History of Cement Tiles

Cement, pigment, water, time, and a lot of patience. Whoever has this in abundant, could theoretically make a decorated cement tile. That is precisely what the Moors used to use ten centuries ago, and in the same method is still used in cement tile factories today. The production technology and the cement itself have developed in time and been perfected in the course, but the basic method is still the same traditional and environmentally friendly craftsmanship.

Europeans have learned the technique of making cement tiles with colourful decorations and patterns from the Moors. By pouring coloured marble powder into a mould, and pouring cement over it, and then compress it well, a tile is created that is suitable for floors and walls.

From the eighth century onward: numerous multi-coloured tiles
I
n 711, the Moors invade Spain. Several decades later, they conquer the whole of Spain and southern Portugal. They introduce Islam, and a high standing Moorish-Spanish culture develops. Especially in architecture, the many centuries of domination by the Moors is clearly visible, especially in cities like Córdoba, Seville, Granada and Malaga. The Alhambra Palace in Granada is one of the finest examples of Moorish-Arab architecture in Europe. The walls of this building are beautifully decorated with numerous multi-coloured tiles.

Fifteenth century: fallen from grace
After the Moors are finally expelled from Spain in 1492, the decorated coloured cement tiles fall from grace. This will only change when in the nineteenth century numerous archaeological finds in Europe’s encourage interest in ancient civilisations and cultures. One of these cultures is the early Arab culture. In Islamic architecture of that time, we see a lot of vibrant colours and patterns and designs based on geometry, calligraphy, flowers and plants. The basis of these designs is adopted by new designers in the Mediterranean, and often slightly adapted to each country’s own cultural flavour.

Art Nouveau: heyday
At the end of the nineteenth century, the use of cement tiles is especially popular among the high society of Barcelona. It is the heyday of Art Nouveau, and Barcelona plays a big role with Antonio Gaudí as the great predecessor in the field of design and architecture. Like other architects and designers, Gaudí also designed his own cement tiles; apple green hexagonal tiles, which he used for the interior of the Casa Mila in Barcelona. Cement tiles are increasingly popular during this period, first in the rest of Spain and then in other southern European countries.

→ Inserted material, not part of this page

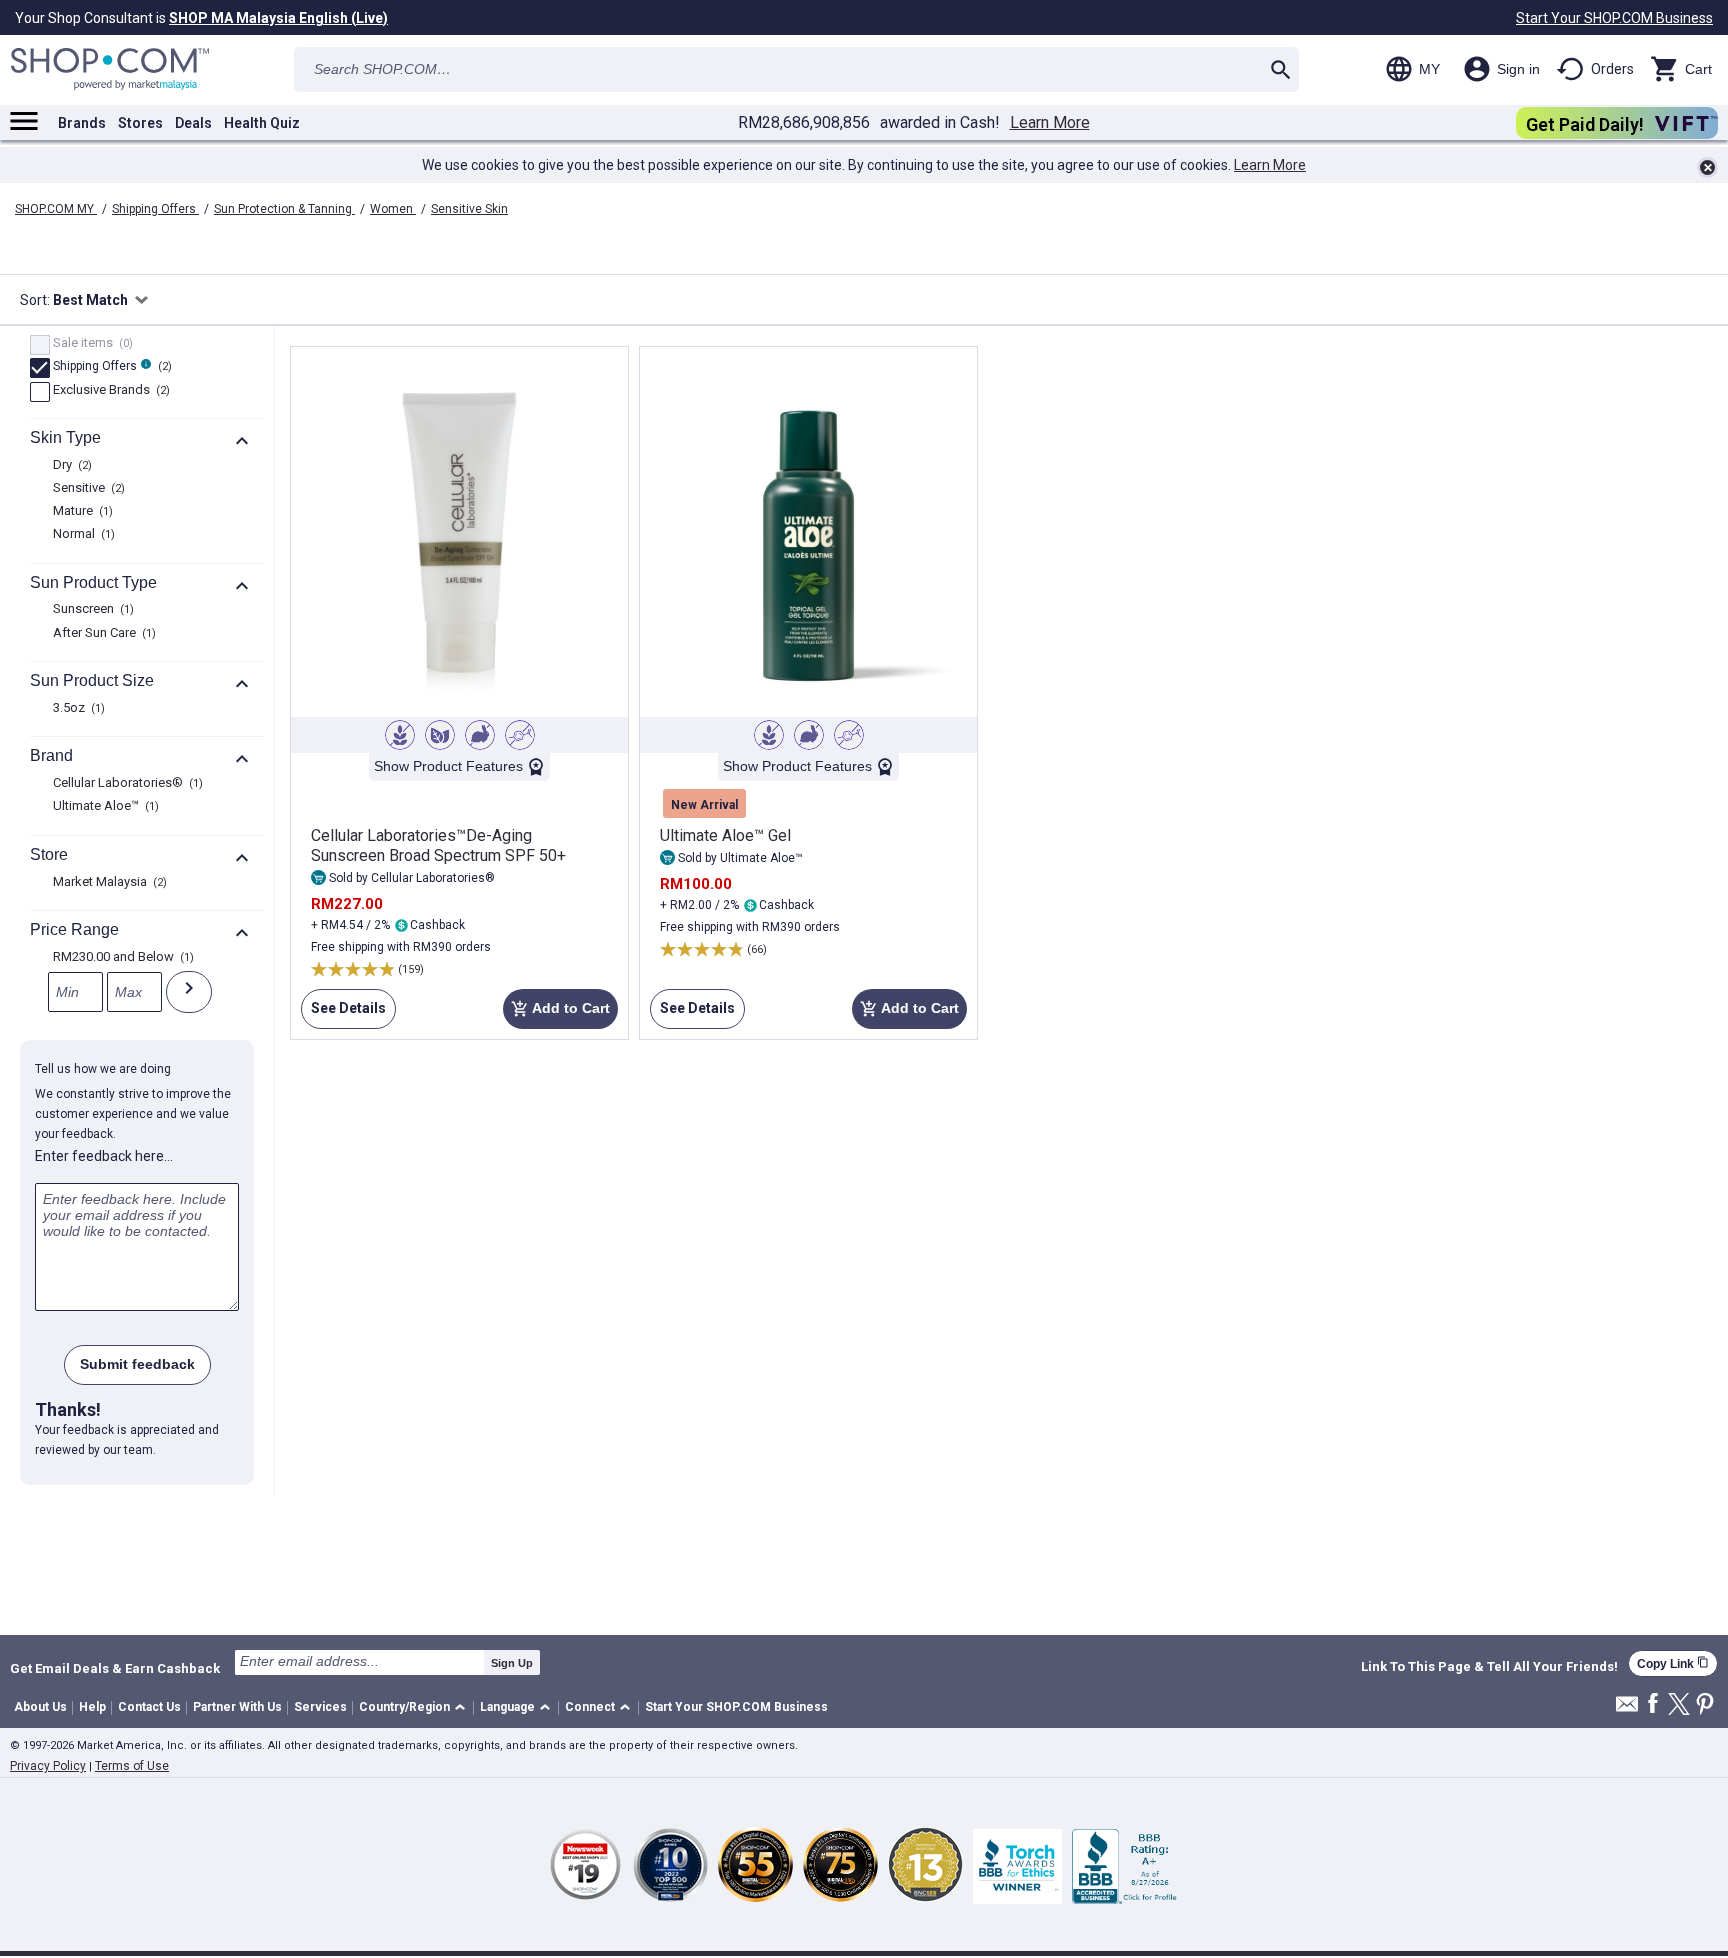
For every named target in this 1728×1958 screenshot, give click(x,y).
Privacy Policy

Twentieth century: popular flooring
At the beginning of the twentieth century’s, cement tile are the most popular flooring in the Mediterranean region: North Africa, France, Spain, Portugal and Italy. From here, the tiles are spread to the former European colonies, and eventually they can be found all over the world. This heyday only comes to an end in the fifties of the last century, when more and more industrial and cheaper products become available, and people switch to granite or ceramic or plastic tiles.

Twentieth century: back to basics
Now, at the beginning of the twenty-first century, the demand for authentic and sustainable products is increasing. And hence, also the demand for cement tiles, which are known in the Netherlands under the name Portuguese tiles, cement tiles or mosaic tiles. The renewed enthusiasm for this ‘green’ product may be interpreted as a reaction to the current technological era, in which industrially produced materials are often a strain on the environment. During the production of cement tiles, no heating is involved. The materials used are environmentally friendly and sustainable, just like many centuries ago. That’s why more and more professional designers and consumers like to use cement tiles as a high quality and decorative element. They are reminiscent of times gone by, full of beauty and exclusivity.